CONSIGNES DE TRAVAIL:
1. D'après l'extrait du document, quel paiement l'armistice promettait-il à Championnet, et dans quel délai ?
2. Réécrivez sous forme de liste le paragraphe de l'extrait du document qui commence par « Le 24 frimaire (14 décembre) », en conservant ses faits principaux.

EXTRAIT DU DOCUMENT:
Le 24 frimaire (14 décembre), les Français étaient rentrés à Rome et, allant bientôt de l’avant, ils obtenaient, le 11 nivôse (31 décembre 1798), la soumission de Gaëte. Mack avait concentré ses troupes sous les murs de Capoue ; Macdonald tenta maladroitement d’enlever cette ville, le 14 nivôse (3 janvier 1799), et échoua au moment où l’armée se trouvait par derrière, du côté, notamment, de Fondi, Itri et Sessa, en butte aux attaques des habitants des campagnes qui avaient entrepris une guerre de partisans sous l’action du fanatisme religieux et aussi, il faut le reconnaître, du sentiment louable de défense du sol natal contre des envahisseurs. Le développement de l’insurrection paysanne et l’inconvénient de n’avoir pu opérer sa liaison avec les troupes qui manœuvraient à l’est, où Pescara avait été occupée par elles le 4 nivôse (24 décembre), déterminèrent Championnet à accepter la proposition d’un armistice formulée, le 21 (10 janvier), au nom de Pignatelli ; cet armistice, signé le 22 (11 janvier), lui livra Capoue qu’il fit occuper le 25 (14 janvier), et lui promit le payement, dans le délai de quinze jours, d’une contribution de dix millions. À cette nouvelle, le 26 (15 janvier), les lazaroni, population paresseuse et mendiante de Naples, s’insurgèrent ; la ville fut pendant trois jours livrée à toutes leurs fantaisies, Pignatelli imita le roi et partit pour la Sicile, le général Mack se réfugia dans le camp français (27 nivôse-16 janvier) ; non seulement la petite fraction révolutionnaire, mais la bourgeoisie elle-même sollicita l’intervention de Championnet qui, dès le 1er pluviôse (20 janvier), avait fait avancer ses troupes sous les murs de la ville. Le lendemain l’attaque commençait et, après de furieux combats, se terminait le 4 (23 janvier). Maître de Naples, Championnet fit désarmer les lazaroni, abolit la royauté et institua la « République napolitaine » comme il fut dit à la séance des Cinq-Cents, le 19 pluviôse-7 février (Moniteur du 24-12 février), et dans le document officiel inséré dans le Moniteur du 4 ventôse (22 février), et que, depuis, publicistes et historiens ont, pour l’amour du grec, appelée « parthénopéenne » du premier nom de Naples, Parthénopé ; déjà le Moniteur du 9 germinal an VII (29 mars 1799) parle de « la nouvelle république napolitaine ou parthénopéenne ».

DONNÉES FOURNIES:
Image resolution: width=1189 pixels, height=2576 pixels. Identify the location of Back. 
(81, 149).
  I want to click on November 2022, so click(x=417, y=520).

RÉPONSES:
1. Une contribution de dix millions, à payer dans un délai de quinze jours.

2.
- 14 décembre : les Français rentrent à Rome.
- 31 décembre 1798 : Gaëte se soumet.
- Mack concentre ses troupes devant Capoue.
- 3 janvier 1799 : Macdonald échoue à prendre Capoue. Sur les arrières de l'armée, du côté de Fondi, d'Itri et de Sessa, les paysans mènent une guerre de partisans. Ils sont poussés par le fanatisme religieux et par la défense du sol natal.
- Championnet fait face à l'insurrection paysanne. Il n'a pas pu faire sa liaison avec les troupes de l'est, qui avaient occupé Pescara le 24 décembre.
- 10 janvier : Championnet accepte l'armistice proposé au nom de Pignatelli.
- 11 janvier : l'armistice est signé. Il livre Capoue à Championnet et lui promet une contribution de dix millions sous quinze jours.
- 14 janvier : Capoue est occupée.
- 15 janvier : les lazaroni se soulèvent à Naples, qui reste trois jours à leur merci. Pignatelli part pour la Sicile.
- 16 janvier : Mack se réfugie dans le camp français.
- Les révolutionnaires, et même la bourgeoisie, sollicitent l'intervention de Championnet.
- 20 janvier : ses troupes sont sous les murs de la ville.
- 21 janvier : l'attaque commence.
- 23 janvier : les combats s'achèvent.
- Maître de Naples, Championnet désarme les lazaroni, abolit la royauté et institue la « République napolitaine ». Publicistes et historiens l'ont appelée « parthénopéenne », d'après Parthénopé, premier nom de Naples. Le Moniteur du 29 mars 1799 emploie déjà les deux noms.